** Start of DATA FOR THE TASK **

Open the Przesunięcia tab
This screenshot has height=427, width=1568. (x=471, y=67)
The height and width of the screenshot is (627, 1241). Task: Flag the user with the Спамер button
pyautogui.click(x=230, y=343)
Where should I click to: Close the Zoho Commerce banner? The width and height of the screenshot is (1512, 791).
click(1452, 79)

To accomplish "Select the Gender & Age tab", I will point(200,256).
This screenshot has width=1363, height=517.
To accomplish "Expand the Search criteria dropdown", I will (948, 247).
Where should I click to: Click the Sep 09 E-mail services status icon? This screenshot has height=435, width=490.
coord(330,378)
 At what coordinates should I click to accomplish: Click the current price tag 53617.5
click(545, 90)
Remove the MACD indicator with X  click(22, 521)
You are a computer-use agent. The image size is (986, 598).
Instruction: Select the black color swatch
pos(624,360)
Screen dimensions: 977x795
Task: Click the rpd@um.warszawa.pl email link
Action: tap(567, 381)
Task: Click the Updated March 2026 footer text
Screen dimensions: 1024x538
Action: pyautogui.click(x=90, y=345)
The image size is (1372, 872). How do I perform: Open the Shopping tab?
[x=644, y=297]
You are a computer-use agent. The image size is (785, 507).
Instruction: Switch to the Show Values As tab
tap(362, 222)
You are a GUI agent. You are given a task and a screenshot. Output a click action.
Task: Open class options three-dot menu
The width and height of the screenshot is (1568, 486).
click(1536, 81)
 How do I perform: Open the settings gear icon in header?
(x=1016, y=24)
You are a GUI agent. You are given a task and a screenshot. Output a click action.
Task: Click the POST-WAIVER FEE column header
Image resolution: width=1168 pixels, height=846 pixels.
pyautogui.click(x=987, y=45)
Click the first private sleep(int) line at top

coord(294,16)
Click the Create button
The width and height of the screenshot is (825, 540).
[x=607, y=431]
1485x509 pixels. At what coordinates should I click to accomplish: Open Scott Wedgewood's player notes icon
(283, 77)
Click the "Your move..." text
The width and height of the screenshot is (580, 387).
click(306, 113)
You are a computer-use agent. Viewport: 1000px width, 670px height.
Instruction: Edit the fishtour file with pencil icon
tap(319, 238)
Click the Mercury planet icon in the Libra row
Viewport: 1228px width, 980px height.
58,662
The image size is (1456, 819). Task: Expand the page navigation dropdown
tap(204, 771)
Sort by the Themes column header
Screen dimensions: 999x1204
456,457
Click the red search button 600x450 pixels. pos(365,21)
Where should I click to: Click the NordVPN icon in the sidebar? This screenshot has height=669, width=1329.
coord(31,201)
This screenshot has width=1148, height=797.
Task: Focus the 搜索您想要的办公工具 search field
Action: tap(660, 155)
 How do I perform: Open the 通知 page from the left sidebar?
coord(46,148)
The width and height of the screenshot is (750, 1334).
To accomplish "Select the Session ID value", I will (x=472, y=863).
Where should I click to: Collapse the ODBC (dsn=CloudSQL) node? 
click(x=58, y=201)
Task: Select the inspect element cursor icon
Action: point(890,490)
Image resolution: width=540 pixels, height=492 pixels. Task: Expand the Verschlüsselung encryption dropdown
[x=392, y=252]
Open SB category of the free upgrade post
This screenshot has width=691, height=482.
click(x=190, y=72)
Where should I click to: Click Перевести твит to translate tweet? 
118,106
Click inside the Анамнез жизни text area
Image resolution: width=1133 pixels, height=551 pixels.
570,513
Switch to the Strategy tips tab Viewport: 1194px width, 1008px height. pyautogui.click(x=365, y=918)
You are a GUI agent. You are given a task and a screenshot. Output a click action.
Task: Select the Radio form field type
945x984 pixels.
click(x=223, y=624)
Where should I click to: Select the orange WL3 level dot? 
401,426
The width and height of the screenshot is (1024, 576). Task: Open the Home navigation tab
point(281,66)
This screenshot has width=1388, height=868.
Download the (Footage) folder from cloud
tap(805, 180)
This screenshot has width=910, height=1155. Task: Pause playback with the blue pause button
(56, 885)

** End of DATA FOR THE TASK **

TASK INSTRUCTIONS.
Return these lines verbatim, every one from the first to the last.

EXERCISE SOLUTION.
Open the Przesunięcia tab
This screenshot has height=427, width=1568. (x=471, y=67)
The height and width of the screenshot is (627, 1241). Task: Flag the user with the Спамер button
pyautogui.click(x=230, y=343)
Where should I click to: Close the Zoho Commerce banner? The width and height of the screenshot is (1512, 791).
click(1452, 79)

To accomplish "Select the Gender & Age tab", I will point(200,256).
This screenshot has width=1363, height=517.
To accomplish "Expand the Search criteria dropdown", I will (948, 247).
Where should I click to: Click the Sep 09 E-mail services status icon? This screenshot has height=435, width=490.
coord(330,378)
 At what coordinates should I click to accomplish: Click the current price tag 53617.5
click(545, 90)
Remove the MACD indicator with X  click(22, 521)
You are a computer-use agent. The image size is (986, 598).
Instruction: Select the black color swatch
pos(624,360)
Screen dimensions: 977x795
Task: Click the rpd@um.warszawa.pl email link
Action: tap(567, 381)
Task: Click the Updated March 2026 footer text
Screen dimensions: 1024x538
Action: pyautogui.click(x=90, y=345)
The image size is (1372, 872). How do I perform: Open the Shopping tab?
[x=644, y=297]
You are a computer-use agent. The image size is (785, 507).
Instruction: Switch to the Show Values As tab
tap(362, 222)
You are a GUI agent. You are given a task and a screenshot. Output a click action.
Task: Open class options three-dot menu
The width and height of the screenshot is (1568, 486).
click(1536, 81)
 How do I perform: Open the settings gear icon in header?
(x=1016, y=24)
You are a GUI agent. You are given a task and a screenshot. Output a click action.
Task: Click the POST-WAIVER FEE column header
Image resolution: width=1168 pixels, height=846 pixels.
pyautogui.click(x=987, y=45)
Click the first private sleep(int) line at top

coord(294,16)
Click the Create button
The width and height of the screenshot is (825, 540).
[x=607, y=431]
1485x509 pixels. At what coordinates should I click to accomplish: Open Scott Wedgewood's player notes icon
(283, 77)
Click the "Your move..." text
The width and height of the screenshot is (580, 387).
click(306, 113)
You are a computer-use agent. Viewport: 1000px width, 670px height.
Instruction: Edit the fishtour file with pencil icon
tap(319, 238)
Click the Mercury planet icon in the Libra row
Viewport: 1228px width, 980px height.
58,662
The image size is (1456, 819). Task: Expand the page navigation dropdown
tap(204, 771)
Sort by the Themes column header
Screen dimensions: 999x1204
456,457
Click the red search button 600x450 pixels. pos(365,21)
Where should I click to: Click the NordVPN icon in the sidebar? This screenshot has height=669, width=1329.
coord(31,201)
This screenshot has width=1148, height=797.
Task: Focus the 搜索您想要的办公工具 search field
Action: tap(660, 155)
 How do I perform: Open the 通知 page from the left sidebar?
coord(46,148)
The width and height of the screenshot is (750, 1334).
To accomplish "Select the Session ID value", I will (x=472, y=863).
Where should I click to: Collapse the ODBC (dsn=CloudSQL) node? 
click(x=58, y=201)
Task: Select the inspect element cursor icon
Action: point(890,490)
Image resolution: width=540 pixels, height=492 pixels. Task: Expand the Verschlüsselung encryption dropdown
[x=392, y=252]
Open SB category of the free upgrade post
This screenshot has width=691, height=482.
click(x=190, y=72)
Where should I click to: Click Перевести твит to translate tweet? 
118,106
Click inside the Анамнез жизни text area
Image resolution: width=1133 pixels, height=551 pixels.
570,513
Switch to the Strategy tips tab Viewport: 1194px width, 1008px height. pyautogui.click(x=365, y=918)
You are a GUI agent. You are given a task and a screenshot. Output a click action.
Task: Select the Radio form field type
945x984 pixels.
click(x=223, y=624)
Where should I click to: Select the orange WL3 level dot? 
401,426
The width and height of the screenshot is (1024, 576). Task: Open the Home navigation tab
point(281,66)
This screenshot has width=1388, height=868.
Download the (Footage) folder from cloud
tap(805, 180)
This screenshot has width=910, height=1155. Task: Pause playback with the blue pause button
(56, 885)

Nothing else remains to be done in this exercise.